I think that this affects all hypervisors as CloudStack's deployment strategies are generally sub-optimal to say the least.
From what our devs have told me, a large part of the problem is that capacity/usage and suitability due to tags is calculated by multiple parts of the code independently, there is no central method, which will give a consistent answer.
In Trillian we take a micro-management approach and have a custom module which will return the least used cluster, the least used host or the least used host in a given cluster. With that info we place VMs on a specific hosts - keeping virtualised hypervisors in the same cluster (least used) so that processor types match, and all other VMs on the least used hosts.
For cross-cluster migrations (VMs and/or storage) I think that most times people want to move from cluster A to the least used (cluster/storage) in cluster B - making them choose which host/pool is actually unhelpful.
#scopecreep - sorry Pierre-Luc
Amadeus House, Floral Street, London WC2E 9DPUK
From: Will Stevens <wstevens@xxxxxxxxxxxx>
Sent: 06 September 2018 19:45
To: dev@xxxxxxxxxxxxxxxxxxxxx; Marc-Andre Jutras <mjutras@xxxxxxxxxxxx>
Subject: Re: [DISCUSS] deployment planner improvement
If I remember correctly, we see similar issues on VMware.
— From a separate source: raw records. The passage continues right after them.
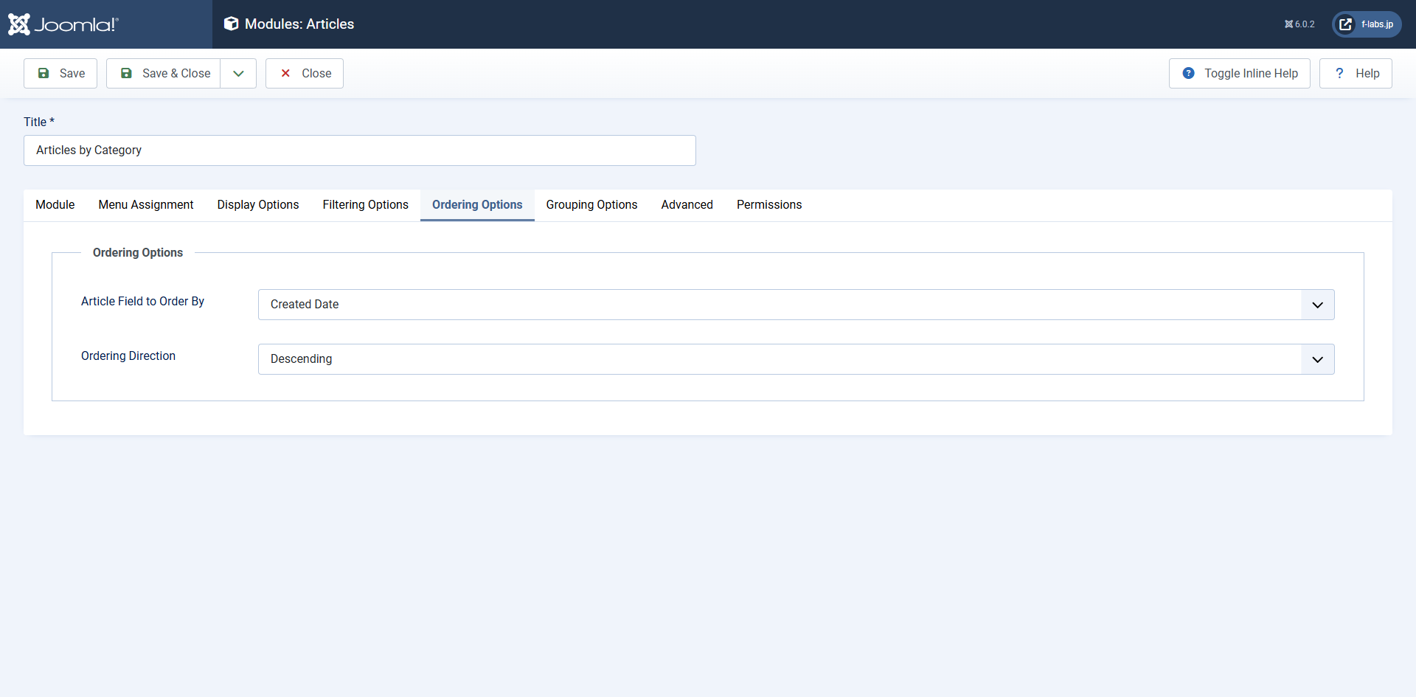The height and width of the screenshot is (697, 1416).
Task: Click the info icon on Toggle Inline Help
Action: 1188,73
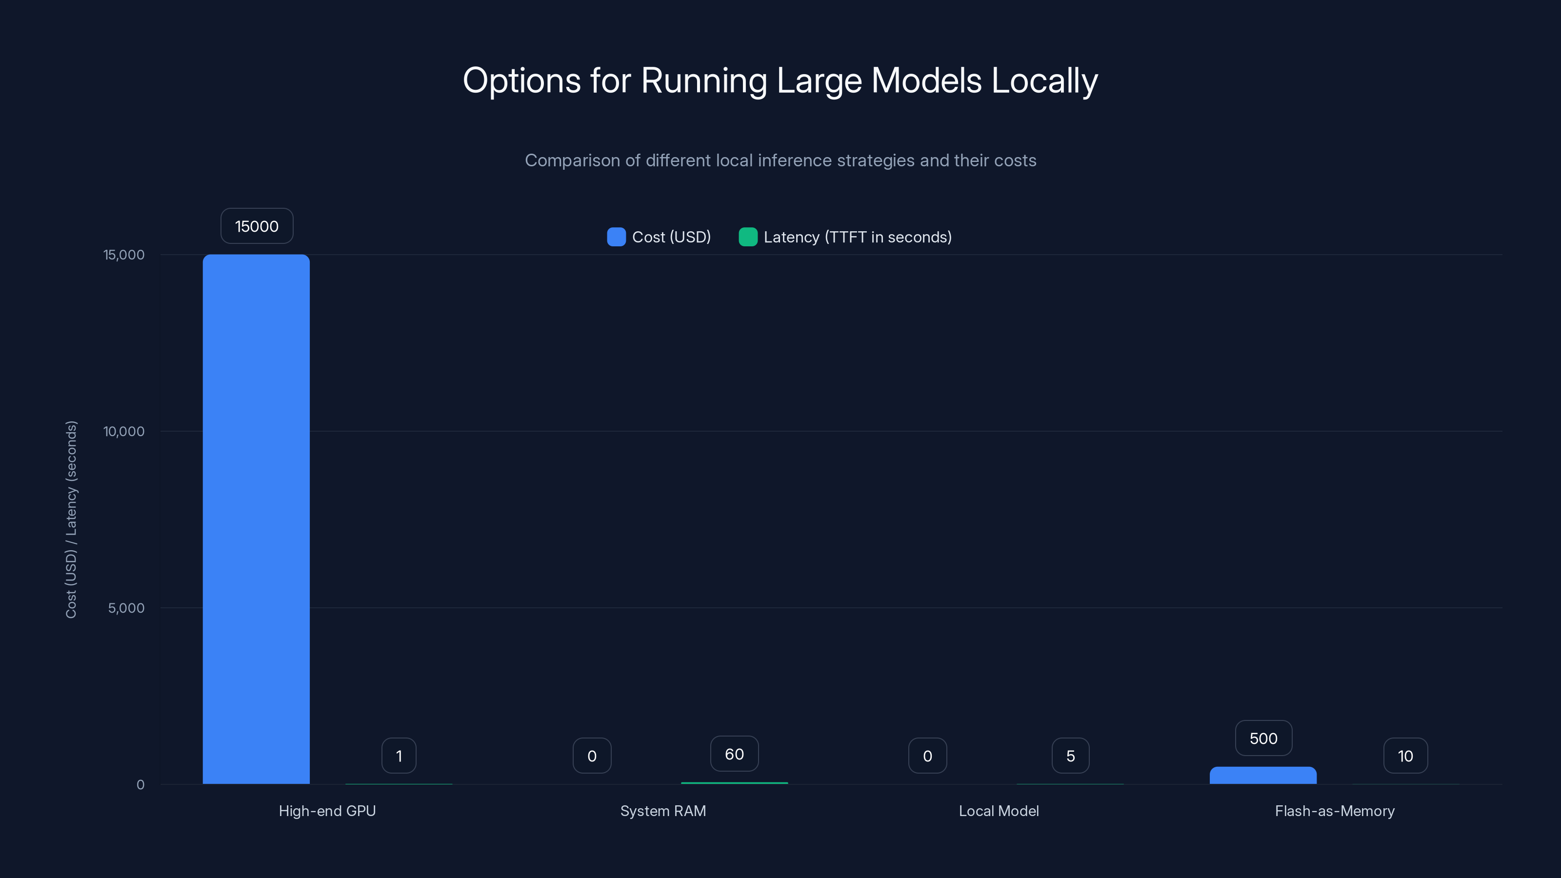The image size is (1561, 878).
Task: Click the green Latency legend swatch
Action: (748, 237)
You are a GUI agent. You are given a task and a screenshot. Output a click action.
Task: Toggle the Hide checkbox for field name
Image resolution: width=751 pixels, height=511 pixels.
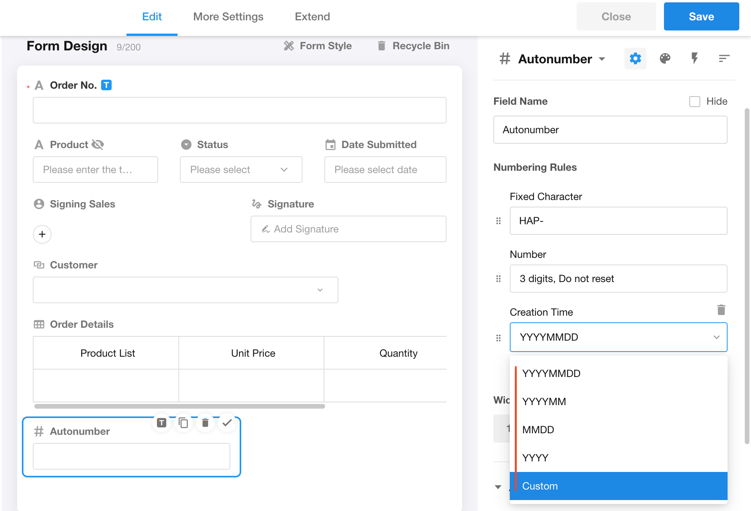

Marcus, have you seen similar behavior on VMware? I think I remember us having to manually vMotion a lot of VMs very often...
Chief Technology Officer
On Thu, Sep 6, 2018 at 2:34 PM Pierre-Luc Dion <pdion@xxxxxxxxxxxx> wrote:
I'm working with a University in Montreal and we are looking at
working together to improve the deployment planner. Mainly for post
Because what we observed with cloudstack, in our case with XenServer,
overtime, a cluster will become unbalanced in therm of workload, vm HA
will move VMs all over the the cluster which cause hotspot inside a cluster.
Also, when performing maintenance xenmotion of VM spread them in the
cluster but does not consider host usage and at the end of a
maintenance it require manual operation to repopulate VMs on the last
host updated. OS preference not taken into account except for VM.CREATE.
I'd like to work on improving VMs dispersion during and post outage
and maintenances. when a cluster resources are added or removed.
Would you have any more requirement, we will document a feature spec
in the wiki which I believe it's still a requirement ?
Does using KVM have similar issues over time?
I don't think it would make sense to cloudstack to automatically take
decision on moving VMs but for now create report of recommended action
to do and provide steps to do them. tbd.